Non-DSB Damage Clusters are Much More Frequent than DSBs in Galactic Cosmic Ray Exposures

In this paper for the first time the frequency of complex double strand breaks (DSB) and non-DSB clustered damage behind spacecraft and tissue shielding from exposure to galactic cosmic rays (GCR) and secondary radiation are predicted. Elementary DNA lesions produced by ionizing radiaiton include single strand breaks (SSB) and various forms of base damages (BD) (e.g. abasic or oxidative sites). Clustered DNA damage is defined by the occurence of 2 or more elementary lesions within 10 base-pairs (bp), and complex clustered damage as 3 or more elementary lesions within 10 bp. Clustered DNA damage is more difficult to repair compared to simple forms of DNA damage, while the relative contribution of clustered to simple DNA damage increases with ionizaton density or linear energy transfer (LET), and thefore imporant for space radiation exposures. The author has developed the multinominal model of clustered DNA damage that uses nanoscopic energy imparted spectra in DNA volumes and damage location probability operators to predict clustered DNA damage frequencies. In this paper, I combine the results of the multinomial model with GCR particle energy spectra to predict the probabilities of complex DSB, and tandem and bistranded non-DSB clustered damage. Predictions for the local interstellar (LIS), solar mininum, and solar maximum environments are discussed.

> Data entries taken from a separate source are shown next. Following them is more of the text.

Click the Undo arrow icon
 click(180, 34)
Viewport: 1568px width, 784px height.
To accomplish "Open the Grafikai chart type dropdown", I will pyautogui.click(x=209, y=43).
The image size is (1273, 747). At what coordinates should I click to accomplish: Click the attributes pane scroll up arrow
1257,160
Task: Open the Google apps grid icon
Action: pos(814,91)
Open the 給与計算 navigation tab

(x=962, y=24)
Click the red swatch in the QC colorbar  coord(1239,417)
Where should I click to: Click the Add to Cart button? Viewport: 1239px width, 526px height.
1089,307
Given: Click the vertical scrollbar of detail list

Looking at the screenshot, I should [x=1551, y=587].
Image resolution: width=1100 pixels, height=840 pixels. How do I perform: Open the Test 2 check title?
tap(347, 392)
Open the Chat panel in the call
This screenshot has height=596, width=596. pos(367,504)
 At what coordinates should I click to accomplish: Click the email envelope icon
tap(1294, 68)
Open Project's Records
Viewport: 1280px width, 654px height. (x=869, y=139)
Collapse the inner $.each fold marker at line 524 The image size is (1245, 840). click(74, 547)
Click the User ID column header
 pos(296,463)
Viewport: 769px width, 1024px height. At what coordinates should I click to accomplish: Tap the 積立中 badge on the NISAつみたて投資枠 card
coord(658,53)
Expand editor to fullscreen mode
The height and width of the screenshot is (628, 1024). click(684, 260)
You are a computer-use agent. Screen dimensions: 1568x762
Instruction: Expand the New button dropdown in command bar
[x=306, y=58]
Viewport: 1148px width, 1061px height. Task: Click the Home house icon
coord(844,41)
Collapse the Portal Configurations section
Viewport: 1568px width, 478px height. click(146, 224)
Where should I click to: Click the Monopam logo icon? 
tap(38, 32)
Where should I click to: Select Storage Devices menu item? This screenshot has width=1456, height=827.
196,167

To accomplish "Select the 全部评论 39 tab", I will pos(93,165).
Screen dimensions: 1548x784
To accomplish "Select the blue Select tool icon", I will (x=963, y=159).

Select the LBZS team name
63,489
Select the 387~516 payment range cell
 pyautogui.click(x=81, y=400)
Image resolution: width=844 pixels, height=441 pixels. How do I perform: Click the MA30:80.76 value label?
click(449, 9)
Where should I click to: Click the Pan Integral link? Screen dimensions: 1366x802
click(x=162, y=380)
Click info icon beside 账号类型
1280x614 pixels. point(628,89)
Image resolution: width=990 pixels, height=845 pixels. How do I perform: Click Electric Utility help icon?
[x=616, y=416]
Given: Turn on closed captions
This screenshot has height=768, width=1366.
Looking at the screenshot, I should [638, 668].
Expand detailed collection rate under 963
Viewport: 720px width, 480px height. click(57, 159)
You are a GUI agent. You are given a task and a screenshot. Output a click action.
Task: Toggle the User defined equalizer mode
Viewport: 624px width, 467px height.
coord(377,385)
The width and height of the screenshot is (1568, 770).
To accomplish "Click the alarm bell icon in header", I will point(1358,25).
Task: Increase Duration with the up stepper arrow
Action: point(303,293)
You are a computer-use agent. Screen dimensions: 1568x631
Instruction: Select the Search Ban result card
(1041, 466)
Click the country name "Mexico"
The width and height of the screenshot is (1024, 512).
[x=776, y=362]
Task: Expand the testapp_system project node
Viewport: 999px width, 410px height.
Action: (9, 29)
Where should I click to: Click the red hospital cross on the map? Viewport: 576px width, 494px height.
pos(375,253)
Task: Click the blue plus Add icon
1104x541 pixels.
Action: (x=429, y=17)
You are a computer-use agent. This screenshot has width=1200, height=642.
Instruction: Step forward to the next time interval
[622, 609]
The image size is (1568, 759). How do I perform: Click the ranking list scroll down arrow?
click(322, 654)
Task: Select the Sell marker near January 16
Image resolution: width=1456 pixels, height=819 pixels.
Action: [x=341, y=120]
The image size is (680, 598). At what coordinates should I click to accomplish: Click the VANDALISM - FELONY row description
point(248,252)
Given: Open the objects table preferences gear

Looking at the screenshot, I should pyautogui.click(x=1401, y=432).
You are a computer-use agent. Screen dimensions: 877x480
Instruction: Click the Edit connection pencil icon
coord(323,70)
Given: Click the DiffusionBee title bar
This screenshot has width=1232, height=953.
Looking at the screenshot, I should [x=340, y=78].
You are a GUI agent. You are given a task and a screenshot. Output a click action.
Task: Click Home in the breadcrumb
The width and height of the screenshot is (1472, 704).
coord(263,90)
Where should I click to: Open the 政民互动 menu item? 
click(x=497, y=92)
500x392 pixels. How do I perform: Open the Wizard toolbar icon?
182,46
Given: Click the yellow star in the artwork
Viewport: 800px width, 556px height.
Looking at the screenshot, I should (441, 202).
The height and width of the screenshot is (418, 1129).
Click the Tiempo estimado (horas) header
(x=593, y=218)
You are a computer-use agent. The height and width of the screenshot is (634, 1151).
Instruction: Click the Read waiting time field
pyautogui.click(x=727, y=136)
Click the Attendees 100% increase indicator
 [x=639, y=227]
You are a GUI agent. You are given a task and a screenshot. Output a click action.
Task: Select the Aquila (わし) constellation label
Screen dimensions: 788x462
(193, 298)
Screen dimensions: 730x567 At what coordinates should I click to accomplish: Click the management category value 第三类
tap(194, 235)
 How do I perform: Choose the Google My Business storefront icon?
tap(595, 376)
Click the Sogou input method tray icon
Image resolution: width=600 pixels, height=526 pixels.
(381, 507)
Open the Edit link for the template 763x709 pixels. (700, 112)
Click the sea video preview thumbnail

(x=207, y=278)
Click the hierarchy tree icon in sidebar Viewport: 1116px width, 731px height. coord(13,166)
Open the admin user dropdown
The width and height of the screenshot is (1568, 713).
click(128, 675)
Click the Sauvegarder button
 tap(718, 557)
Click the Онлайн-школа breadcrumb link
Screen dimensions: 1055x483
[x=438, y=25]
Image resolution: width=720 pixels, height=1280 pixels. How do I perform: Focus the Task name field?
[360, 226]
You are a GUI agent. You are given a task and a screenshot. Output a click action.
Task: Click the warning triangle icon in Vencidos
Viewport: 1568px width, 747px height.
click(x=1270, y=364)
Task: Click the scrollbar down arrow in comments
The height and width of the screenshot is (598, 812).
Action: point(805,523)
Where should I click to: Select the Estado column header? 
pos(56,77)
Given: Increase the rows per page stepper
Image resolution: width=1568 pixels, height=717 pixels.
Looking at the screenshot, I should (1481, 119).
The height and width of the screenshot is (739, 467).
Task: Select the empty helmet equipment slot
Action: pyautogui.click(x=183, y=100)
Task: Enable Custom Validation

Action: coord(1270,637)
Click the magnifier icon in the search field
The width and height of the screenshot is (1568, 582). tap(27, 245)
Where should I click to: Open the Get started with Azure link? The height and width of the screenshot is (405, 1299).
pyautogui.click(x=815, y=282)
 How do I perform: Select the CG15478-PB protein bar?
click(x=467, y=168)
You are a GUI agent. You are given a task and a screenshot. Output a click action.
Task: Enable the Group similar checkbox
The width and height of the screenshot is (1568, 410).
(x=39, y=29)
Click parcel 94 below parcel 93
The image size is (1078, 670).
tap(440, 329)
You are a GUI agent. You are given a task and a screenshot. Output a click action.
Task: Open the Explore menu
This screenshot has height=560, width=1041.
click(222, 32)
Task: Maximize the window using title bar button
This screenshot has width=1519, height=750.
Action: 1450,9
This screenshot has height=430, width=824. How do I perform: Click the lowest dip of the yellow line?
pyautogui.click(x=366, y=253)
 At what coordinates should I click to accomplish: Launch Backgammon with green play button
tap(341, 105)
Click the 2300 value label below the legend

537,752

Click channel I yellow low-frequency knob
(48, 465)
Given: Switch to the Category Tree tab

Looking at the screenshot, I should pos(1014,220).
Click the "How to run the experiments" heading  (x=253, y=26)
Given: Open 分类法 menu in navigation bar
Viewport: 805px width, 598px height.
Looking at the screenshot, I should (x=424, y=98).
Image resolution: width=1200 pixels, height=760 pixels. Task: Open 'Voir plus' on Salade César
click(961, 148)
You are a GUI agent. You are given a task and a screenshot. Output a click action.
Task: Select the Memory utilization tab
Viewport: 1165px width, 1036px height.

Results show that the frequency of DSB and non-DSB clusters attenuates slowly with aluminum and tissue shielding, and that non-DSB clusters are more than 4 times more frequent than prompt DSBs. This is an important finding which quantifies the dominance of delayed formation of DSBs created in non-DSB clustered repair processes over promopt DSBs in the initial GCR DNA damage in tissues.